What to do: Return the run of lines below that opens with the line containing "Impressum (614, 2353)" and closes with the line containing "Chronologie (1061, 1315)", keeping each one exact.

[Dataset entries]
_____
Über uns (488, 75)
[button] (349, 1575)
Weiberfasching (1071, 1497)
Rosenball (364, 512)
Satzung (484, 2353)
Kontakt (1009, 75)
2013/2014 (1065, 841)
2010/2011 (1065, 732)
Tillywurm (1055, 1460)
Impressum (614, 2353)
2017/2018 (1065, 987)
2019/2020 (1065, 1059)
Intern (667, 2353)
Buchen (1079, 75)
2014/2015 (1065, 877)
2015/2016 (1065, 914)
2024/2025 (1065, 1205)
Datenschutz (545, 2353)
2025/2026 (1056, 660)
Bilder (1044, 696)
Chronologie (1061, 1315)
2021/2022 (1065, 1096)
_____
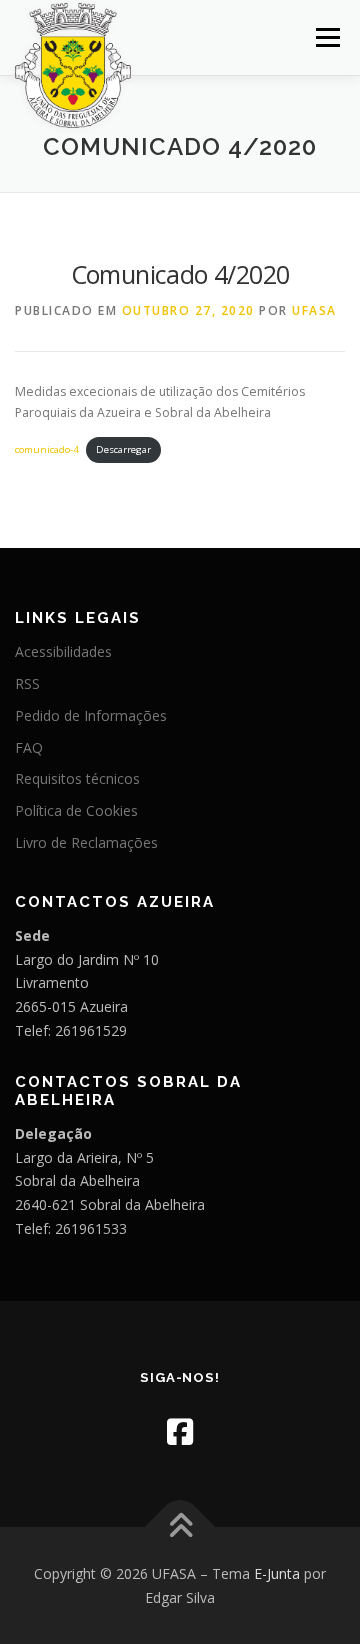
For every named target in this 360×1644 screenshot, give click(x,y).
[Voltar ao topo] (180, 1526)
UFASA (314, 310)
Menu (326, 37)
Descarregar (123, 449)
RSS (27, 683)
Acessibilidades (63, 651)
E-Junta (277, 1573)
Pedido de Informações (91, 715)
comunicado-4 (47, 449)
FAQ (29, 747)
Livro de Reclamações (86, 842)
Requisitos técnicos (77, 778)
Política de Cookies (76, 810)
_____
Written reply:
Impressum (614, 2353)
2017/2018 (1065, 987)
2019/2020 (1065, 1059)
Intern (667, 2353)
Buchen (1079, 75)
2014/2015 (1065, 877)
2015/2016 (1065, 914)
2024/2025 (1065, 1205)
Datenschutz (545, 2353)
2025/2026 (1056, 660)
Bilder (1044, 696)
Chronologie (1061, 1315)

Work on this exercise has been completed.